Filmmaker Kevin Willmott—who wrote, directed and even acted in this thing—intends to force us to acknowledge the guilt we should feel about our country’s heritage of slavery by shoving it directly into our filthy white faces. This is certainly an admirable and possibly achievable goal, but regrettably, Willmott takes it one step further: He wants us to laugh about it, too.
The initial premise of C.S.A. is promising. Willmott presents the film as a generic British documentary, which narrates the story of an America that could have existed if a few Civil War battles had ended differently. Throughout this painstakingly detailed program, Willmott has thrown in commercials and newsbreaks. It looks like something you might end up watching on the History Channel on a typical, boring Sunday afternoon—except this all takes place in an alternate reality, where the Confederacy has prevailed. So the commercials are for things like the Slave Shopping Network, Darkie toothpaste, Coon Chicken and Niggerhair Tobacco.
Are you laughing yet?
Right off the bat, Willmott’s sense of humor will remind you of that guy who lurks by the water cooler, the one who’s bent on telling you the last six Bush/Cheney jokes he got from Air America or—even worse—Ted Rall. Willmott’s satirical attack is one-dimensional, and his obsessive delivery exudes a sense of uncomfortable desperation.

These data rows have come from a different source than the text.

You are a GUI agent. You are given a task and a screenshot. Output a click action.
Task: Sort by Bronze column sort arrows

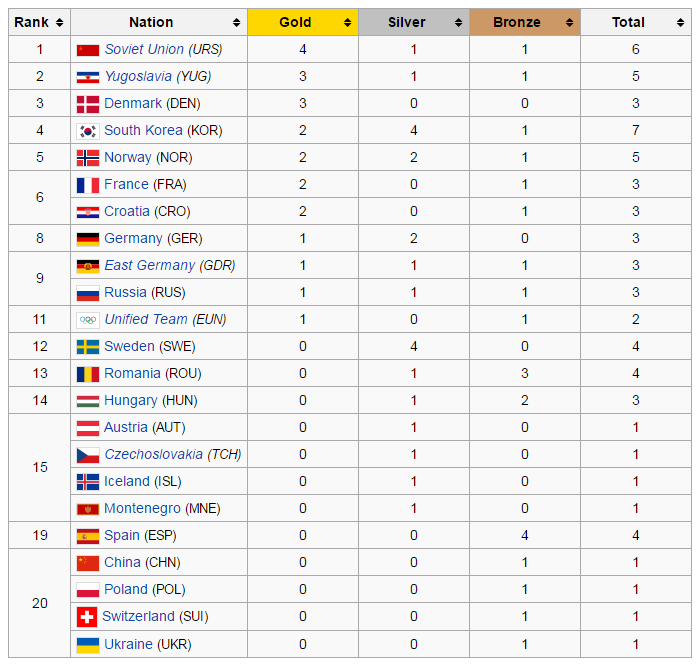(x=569, y=22)
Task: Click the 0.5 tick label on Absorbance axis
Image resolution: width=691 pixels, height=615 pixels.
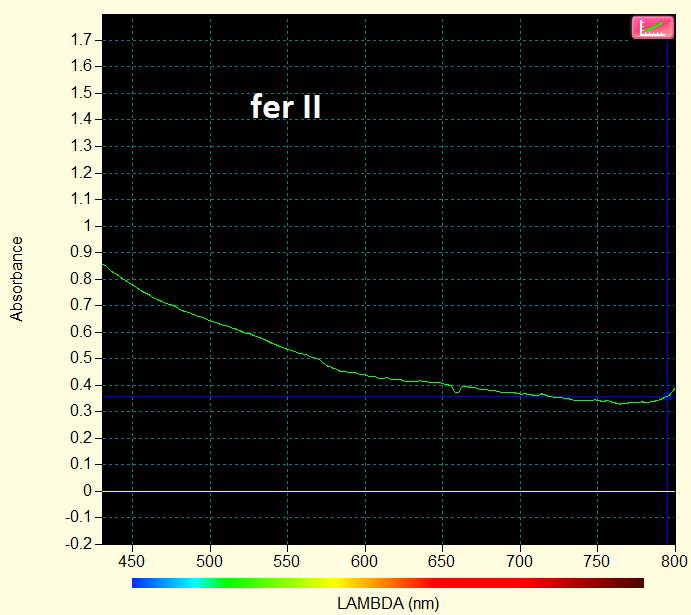Action: pos(81,358)
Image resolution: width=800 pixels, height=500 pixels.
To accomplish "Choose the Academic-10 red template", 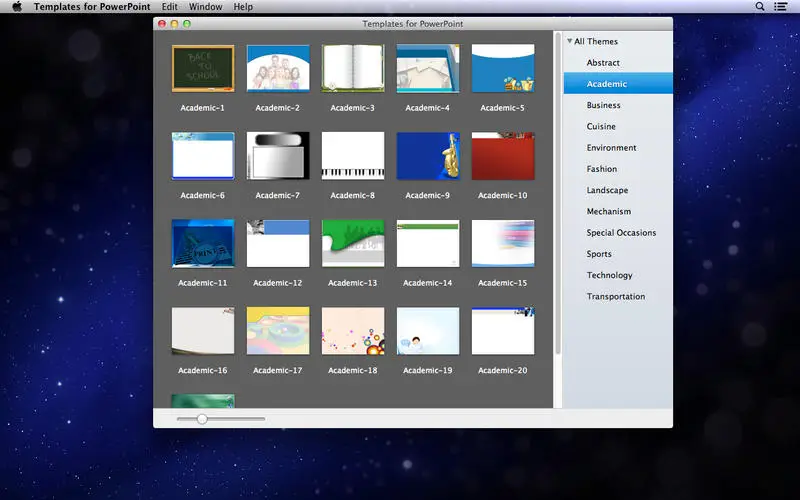I will [x=503, y=156].
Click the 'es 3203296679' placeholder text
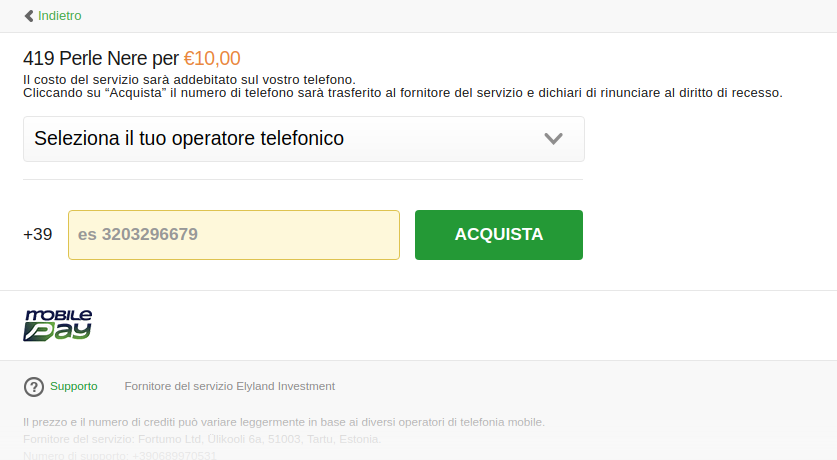The height and width of the screenshot is (460, 837). point(138,235)
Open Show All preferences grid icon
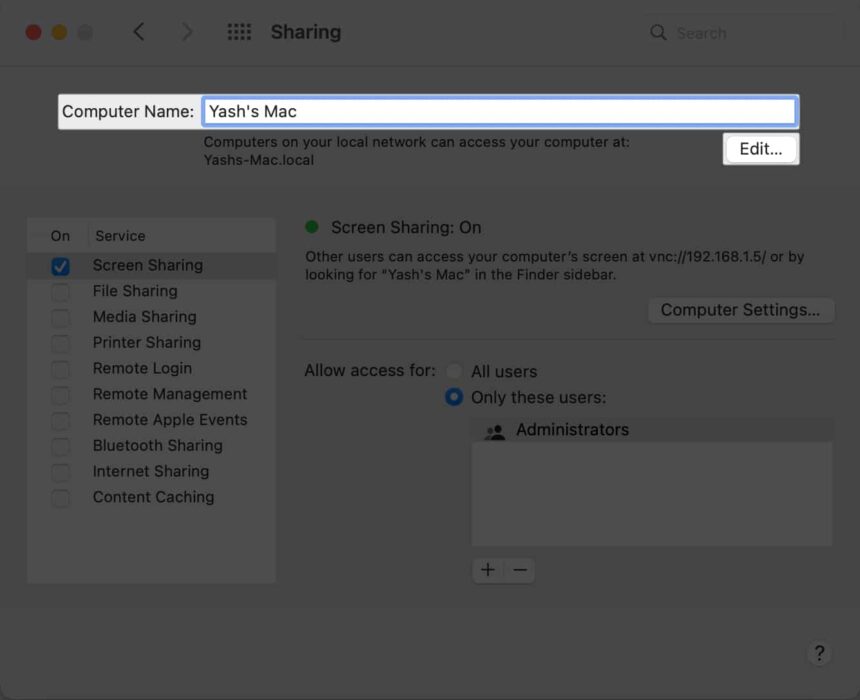 (x=239, y=31)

Even if his commercials were funny, it still might be difficult to get into a laughing mood when you see your country invading South America or advising the Nazis to enslave the Jews rather than kill them. It doesn’t help that the acting is terrible, and you keep seeing the same four or five faces again and again in vignettes that all have the same low-quality videotape look to them. When the film asks you to believe that you’re watching, for instance, a horror movie from the 1950s called I Married an Abolitionist, it’s too fake-looking to actually freak you out, and too lamely executed to be funny.

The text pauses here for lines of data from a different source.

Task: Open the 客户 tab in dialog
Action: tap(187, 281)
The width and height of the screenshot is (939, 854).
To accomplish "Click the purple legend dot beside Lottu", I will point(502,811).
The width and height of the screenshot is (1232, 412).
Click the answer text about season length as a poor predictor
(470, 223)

By the end, Willmott has ditched the attempts at humor and brings the film, crashing and burning, back into the real world, revealing that most of the products and the crazy racist imperialist ideas all actually existed at one time or another. But most people already knew that anyway. The way he brings up Aunt Jemima and Uncle Ben only serves to belabor the obvious.
Baffled by the conundrum this film put me in—I believed in its message, yet I was strongly repelled by it at the same time—I decided to call up the director. Willmott is a genial man, whose voice carries a trace of a Southern lilt (although he hails from Kansas, not the South). I asked him: Had he intended to make his audience laugh? Did it bother him that I didn’t find it funny?

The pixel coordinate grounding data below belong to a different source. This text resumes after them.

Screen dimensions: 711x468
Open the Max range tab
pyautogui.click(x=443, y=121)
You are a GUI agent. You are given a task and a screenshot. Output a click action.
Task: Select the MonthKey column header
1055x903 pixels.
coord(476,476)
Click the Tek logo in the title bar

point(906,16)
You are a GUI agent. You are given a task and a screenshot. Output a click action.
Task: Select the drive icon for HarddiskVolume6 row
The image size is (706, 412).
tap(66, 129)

“No, not at all,” he said, completely nonplussed. “It’s all true, in one form or another. You’re walking a real tightrope, because there’s nothing funny about slavery. And at the same time, when you are doing satire, you have to not make jokes, but there are some things that are so absurd, they’re funny. So hopefully, the humor comes from how crazy it is and how absurd American history is at times. That reaction you are describing is fairly typical. The film challenges you to deal with the kind of things that most films don’t tell you about, because they want you to be comfortable.”
Over the next half-hour, we discussed the Republicans, Katrina, the Confederate flag as a negative image. It became clear that Willmott ultimately believes that conservatives are moving strongly in a racist, repressive direction, and that the Civil War is still being fought on a daily basis.
Finally, it all made sense—now I understood why I’d experienced such a strange feeling of disquiet while watching the movie; and I also understood why audiences at the Coolidge Corner Theatre have been jeering at the previews. This film pushes the limits of what’s entertaining, because this is not art; this is war. C.S.A.: The Confederate States of America is nothing less than a flaming Molotov cocktail aimed toward the Southern side of the Mason-Dixon line.